-- begin Text extract --

The internet: what a place. The amount of information we have available through the magic of our glass screens is astonishing, helped by the development of crowd-sourced projects that have moved the level of shareable knowledge to new standards throughout the world. Increasingly, the internet – along with today’s offering of worldwide travel options – creates closer communities, a vibrancy of cultures and backgrounds, and our exposure to other languages.
You may have been taught a language at high school or learnt the local lingo while travelling or working abroad, through the use of books, in a class or with the help of acquaintances. The internet is a relatively recent addition to that list, with many online courses, tutorials and communities available, in as many languages you can shake a map at. There is currently huge competition within the market from the likes of Babbel, Livemocha and Busuu, who each have a good selection of languages to choose from. There is also Duolingo, a crowd-sourced language-learning platform and app, who believe that “everyone should have access to education of the highest quality – for free.” And it is.
Duolingo offers a host of courses for different speakers and continues to add more. English speakers are catered for the best, with languages as you might expect such as Spanish, French, German and Italian; but even Klingon (the language spoken by the fictional extraterrestrial Klingon species in Star Trek) is currently in development.

-- end Text extract --
-- begin Listed records --

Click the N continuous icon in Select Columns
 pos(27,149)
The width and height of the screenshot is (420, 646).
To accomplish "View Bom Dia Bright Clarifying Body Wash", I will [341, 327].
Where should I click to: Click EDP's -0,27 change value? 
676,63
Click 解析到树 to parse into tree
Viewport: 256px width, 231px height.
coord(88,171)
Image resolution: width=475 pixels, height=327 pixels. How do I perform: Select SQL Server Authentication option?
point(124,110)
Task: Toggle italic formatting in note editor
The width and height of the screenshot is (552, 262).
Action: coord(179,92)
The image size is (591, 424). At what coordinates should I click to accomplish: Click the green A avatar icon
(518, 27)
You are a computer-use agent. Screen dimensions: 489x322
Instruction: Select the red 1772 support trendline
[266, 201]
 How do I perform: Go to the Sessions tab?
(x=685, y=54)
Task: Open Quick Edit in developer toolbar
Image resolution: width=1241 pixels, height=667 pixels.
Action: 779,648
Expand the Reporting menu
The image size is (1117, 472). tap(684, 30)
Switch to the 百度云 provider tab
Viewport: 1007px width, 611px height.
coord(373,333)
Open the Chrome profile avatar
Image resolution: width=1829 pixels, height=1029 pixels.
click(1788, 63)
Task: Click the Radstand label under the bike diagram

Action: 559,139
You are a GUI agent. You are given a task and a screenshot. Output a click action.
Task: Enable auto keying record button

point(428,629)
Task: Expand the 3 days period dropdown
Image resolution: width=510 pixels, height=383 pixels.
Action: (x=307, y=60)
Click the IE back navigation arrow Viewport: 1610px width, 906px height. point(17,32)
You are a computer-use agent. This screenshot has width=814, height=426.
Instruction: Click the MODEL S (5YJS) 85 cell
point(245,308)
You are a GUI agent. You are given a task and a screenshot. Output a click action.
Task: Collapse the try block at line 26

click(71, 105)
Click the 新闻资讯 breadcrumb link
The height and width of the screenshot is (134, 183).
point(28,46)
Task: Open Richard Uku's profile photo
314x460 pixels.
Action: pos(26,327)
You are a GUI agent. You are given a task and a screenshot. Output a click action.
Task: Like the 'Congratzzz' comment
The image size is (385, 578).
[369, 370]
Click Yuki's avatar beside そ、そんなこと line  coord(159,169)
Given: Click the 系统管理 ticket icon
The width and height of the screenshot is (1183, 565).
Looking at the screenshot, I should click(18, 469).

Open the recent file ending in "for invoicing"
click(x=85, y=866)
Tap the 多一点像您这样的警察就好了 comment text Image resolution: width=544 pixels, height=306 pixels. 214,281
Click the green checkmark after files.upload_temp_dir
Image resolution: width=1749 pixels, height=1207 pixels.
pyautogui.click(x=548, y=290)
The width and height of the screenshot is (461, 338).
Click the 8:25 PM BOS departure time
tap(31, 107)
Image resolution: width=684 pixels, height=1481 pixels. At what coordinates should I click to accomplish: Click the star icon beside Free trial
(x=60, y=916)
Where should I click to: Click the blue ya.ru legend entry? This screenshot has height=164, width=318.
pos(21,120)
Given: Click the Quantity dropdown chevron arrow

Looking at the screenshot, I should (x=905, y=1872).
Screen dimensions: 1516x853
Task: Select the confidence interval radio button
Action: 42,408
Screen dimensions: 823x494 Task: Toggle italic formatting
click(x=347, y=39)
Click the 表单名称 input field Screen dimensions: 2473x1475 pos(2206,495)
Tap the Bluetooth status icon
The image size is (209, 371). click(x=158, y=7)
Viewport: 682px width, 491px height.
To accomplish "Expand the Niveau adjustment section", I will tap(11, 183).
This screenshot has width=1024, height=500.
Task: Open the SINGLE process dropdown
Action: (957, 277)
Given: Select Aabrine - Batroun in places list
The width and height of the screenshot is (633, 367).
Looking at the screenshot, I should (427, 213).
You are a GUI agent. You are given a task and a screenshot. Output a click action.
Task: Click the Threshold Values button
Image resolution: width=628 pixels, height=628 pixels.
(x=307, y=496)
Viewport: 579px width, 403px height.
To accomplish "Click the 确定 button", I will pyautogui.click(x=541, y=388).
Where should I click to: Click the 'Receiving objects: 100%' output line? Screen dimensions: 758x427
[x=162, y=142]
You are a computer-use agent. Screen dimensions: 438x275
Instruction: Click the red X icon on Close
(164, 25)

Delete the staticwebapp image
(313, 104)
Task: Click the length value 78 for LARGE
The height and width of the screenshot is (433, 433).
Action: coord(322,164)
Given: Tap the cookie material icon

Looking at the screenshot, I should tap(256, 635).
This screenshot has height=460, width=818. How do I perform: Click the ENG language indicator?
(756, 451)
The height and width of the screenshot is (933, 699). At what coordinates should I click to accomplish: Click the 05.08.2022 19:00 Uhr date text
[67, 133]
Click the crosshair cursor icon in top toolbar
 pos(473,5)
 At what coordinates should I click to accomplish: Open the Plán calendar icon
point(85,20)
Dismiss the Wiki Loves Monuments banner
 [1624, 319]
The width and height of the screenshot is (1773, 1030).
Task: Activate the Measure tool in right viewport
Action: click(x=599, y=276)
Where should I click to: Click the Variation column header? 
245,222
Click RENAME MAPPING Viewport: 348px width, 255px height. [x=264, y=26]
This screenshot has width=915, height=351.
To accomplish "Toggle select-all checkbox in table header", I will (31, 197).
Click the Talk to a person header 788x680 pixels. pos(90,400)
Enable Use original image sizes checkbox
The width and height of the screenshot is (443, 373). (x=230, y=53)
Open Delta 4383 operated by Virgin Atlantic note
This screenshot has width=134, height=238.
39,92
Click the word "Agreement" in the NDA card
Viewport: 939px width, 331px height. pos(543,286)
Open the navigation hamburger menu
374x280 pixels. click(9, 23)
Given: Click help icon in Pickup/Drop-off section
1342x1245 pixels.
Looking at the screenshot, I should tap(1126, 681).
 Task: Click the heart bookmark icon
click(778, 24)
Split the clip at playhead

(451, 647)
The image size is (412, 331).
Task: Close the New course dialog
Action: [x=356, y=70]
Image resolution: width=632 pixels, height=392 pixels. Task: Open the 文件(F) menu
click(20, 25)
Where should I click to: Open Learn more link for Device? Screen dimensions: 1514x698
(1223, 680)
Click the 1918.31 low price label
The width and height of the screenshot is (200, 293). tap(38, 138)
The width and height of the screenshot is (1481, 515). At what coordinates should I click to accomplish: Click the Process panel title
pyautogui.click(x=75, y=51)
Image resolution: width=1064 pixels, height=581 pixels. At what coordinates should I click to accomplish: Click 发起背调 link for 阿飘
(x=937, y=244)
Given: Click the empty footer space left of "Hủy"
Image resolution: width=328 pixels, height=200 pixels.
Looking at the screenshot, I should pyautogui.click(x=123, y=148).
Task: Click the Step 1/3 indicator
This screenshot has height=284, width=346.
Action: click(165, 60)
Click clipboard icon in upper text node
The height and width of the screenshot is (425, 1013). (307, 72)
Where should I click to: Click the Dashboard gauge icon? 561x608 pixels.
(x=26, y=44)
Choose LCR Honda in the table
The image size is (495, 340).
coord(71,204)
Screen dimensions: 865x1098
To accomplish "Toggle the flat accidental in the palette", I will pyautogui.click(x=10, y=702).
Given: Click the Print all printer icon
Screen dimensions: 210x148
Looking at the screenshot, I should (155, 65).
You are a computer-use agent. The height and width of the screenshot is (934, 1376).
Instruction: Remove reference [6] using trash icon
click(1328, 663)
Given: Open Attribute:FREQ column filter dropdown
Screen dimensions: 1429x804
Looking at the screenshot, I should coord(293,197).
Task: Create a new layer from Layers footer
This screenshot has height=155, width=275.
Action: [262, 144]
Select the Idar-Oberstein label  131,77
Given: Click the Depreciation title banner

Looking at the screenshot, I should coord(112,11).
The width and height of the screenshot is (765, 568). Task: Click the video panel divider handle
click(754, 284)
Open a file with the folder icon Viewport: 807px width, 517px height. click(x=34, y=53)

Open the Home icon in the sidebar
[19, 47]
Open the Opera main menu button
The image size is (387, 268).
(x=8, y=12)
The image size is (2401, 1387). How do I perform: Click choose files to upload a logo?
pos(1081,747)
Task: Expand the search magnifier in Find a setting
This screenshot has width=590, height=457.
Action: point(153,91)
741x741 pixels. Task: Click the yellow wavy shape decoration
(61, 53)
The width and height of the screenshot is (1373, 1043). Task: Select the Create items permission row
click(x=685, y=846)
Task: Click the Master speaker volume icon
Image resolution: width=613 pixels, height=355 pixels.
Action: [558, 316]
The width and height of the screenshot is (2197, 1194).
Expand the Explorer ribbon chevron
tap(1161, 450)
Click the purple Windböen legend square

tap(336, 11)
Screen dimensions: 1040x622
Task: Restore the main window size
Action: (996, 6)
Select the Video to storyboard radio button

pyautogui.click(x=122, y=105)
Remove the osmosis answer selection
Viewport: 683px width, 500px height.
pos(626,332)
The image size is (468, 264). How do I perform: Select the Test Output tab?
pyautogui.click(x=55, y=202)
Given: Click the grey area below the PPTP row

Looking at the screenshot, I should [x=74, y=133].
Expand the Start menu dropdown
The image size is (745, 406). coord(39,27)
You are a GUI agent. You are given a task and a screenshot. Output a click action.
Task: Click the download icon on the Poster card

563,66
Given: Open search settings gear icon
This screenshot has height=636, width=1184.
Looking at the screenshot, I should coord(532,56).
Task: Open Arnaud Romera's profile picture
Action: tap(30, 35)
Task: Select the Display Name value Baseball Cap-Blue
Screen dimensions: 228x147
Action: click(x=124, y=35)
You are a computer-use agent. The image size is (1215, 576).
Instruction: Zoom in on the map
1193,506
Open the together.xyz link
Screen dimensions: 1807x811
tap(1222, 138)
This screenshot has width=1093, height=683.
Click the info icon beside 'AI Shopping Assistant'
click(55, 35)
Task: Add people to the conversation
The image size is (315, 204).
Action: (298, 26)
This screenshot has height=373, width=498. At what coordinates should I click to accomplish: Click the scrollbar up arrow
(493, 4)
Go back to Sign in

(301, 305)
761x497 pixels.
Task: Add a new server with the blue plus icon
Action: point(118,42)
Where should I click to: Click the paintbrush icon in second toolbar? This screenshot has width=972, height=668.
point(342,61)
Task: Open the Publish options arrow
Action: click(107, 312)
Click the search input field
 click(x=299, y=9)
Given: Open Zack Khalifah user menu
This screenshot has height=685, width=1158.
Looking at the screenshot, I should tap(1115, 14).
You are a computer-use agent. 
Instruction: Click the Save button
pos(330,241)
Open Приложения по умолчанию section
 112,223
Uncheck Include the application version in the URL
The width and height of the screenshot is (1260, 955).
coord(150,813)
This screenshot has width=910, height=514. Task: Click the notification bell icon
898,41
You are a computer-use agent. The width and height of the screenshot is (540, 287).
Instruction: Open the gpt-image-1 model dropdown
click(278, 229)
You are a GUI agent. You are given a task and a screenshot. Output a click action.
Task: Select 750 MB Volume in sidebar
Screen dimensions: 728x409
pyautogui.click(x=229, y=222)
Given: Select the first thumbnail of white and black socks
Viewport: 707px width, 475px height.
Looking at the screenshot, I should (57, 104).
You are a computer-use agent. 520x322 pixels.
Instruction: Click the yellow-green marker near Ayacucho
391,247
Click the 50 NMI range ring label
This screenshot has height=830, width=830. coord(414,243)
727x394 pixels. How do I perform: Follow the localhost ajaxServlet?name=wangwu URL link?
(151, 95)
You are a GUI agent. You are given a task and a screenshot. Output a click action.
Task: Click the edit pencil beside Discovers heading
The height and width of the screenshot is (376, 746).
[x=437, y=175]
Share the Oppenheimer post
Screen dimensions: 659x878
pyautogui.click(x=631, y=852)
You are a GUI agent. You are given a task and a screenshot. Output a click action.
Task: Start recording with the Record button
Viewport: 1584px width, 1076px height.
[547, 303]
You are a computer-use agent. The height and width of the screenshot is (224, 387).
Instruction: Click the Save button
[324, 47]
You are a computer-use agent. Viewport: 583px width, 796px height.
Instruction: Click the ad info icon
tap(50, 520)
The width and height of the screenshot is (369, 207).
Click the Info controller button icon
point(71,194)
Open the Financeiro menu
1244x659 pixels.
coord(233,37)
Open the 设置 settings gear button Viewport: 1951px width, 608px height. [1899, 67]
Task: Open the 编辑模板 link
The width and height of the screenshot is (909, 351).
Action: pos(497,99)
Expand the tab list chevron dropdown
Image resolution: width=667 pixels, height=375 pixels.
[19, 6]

-- end Listed records --

**What you will do**
a. According to the text on online language learning, which language spoken by a Star Trek species is in development on Duolingo?
b. Rewrite the text on online language learning, beginning at the words "Duolingo offers a" and stopping after "currently in development.", with "host" replaced by "range".

**Responses per task**
a. Klingon

b.
Duolingo offers a range of courses for different speakers and continues to add more. English speakers are catered for the best, with languages as you might expect such as Spanish, French, German and Italian; but even Klingon (the language spoken by the fictional extraterrestrial Klingon species in Star Trek) is currently in development.